The most fundamental problem with banking theory à la DD is that it ignores the basic problem of banking and the reason for its crucial importance in economic theory. This has nothing to do with maturity transformation, which is simply a question of sound banking management. Banks are important economically because they can increase the money supply by issuing unbacked money substitutes—i.e., fiduciary media. A theory of banking, if it is to address economic reality, must investigate the causes and consequences of this phenomenon. Needless to say, DD don’t do this, and theorists following their lead only do so tangentially. Whatever value DD’s models have, it is close to nil for economic theory.
Conclusion
The Swedish central bank is thus celebrating not only modern central banking with the 2022 Nobel, but also essentially mistaken theories of banking. Mainstream monetary theory has become increasingly detached from reality over the years, and Diamond and Dybvig’s work is a key example of this: in the pursuit of elegant models, they close their eyes to the real problems of banking—credit expansion and money creation—and at best focus on tangential issues of banking technique.

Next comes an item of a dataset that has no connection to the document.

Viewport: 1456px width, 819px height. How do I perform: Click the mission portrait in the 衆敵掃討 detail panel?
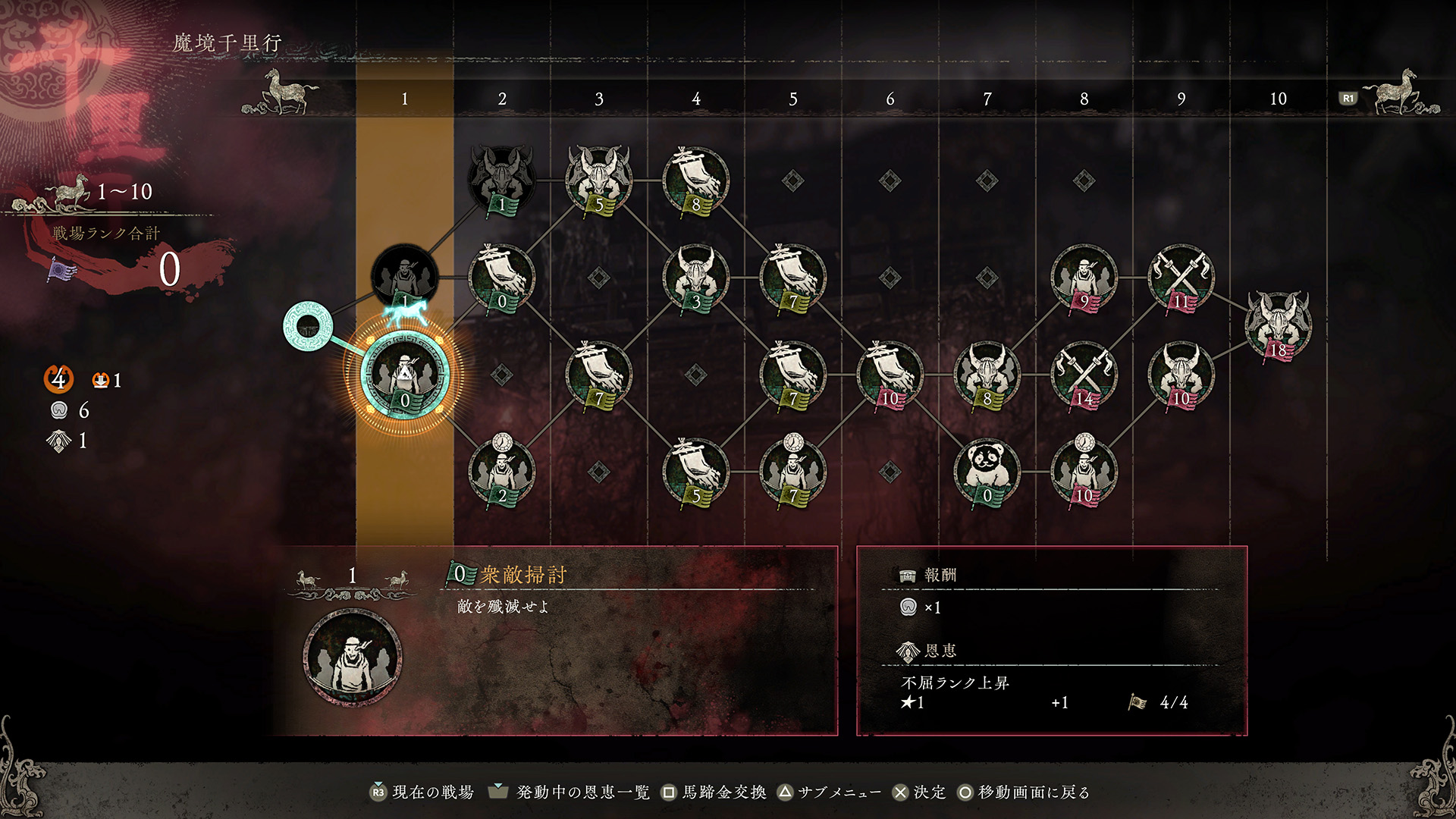click(352, 658)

This is symptomatic of the general trend of economics, and nowhere is the distinction and superiority of the Austrian school more evident than in the case of monetary theory. From Mises’s 1912 Theory of Money and Credit on, Austrians have emphasized that the key question of banking theory is the creation of money ex nihilo in the process of credit expansion. To paraphrase F.A. Hayek, every important advance in monetary theory during the last hundred years was a further step in the consistent application of Misesian—i.e., marginal and praxeological—principles. Unfortunately, neither the Swedes, nor Diamond and Dybvig, nor Bernanke realize this.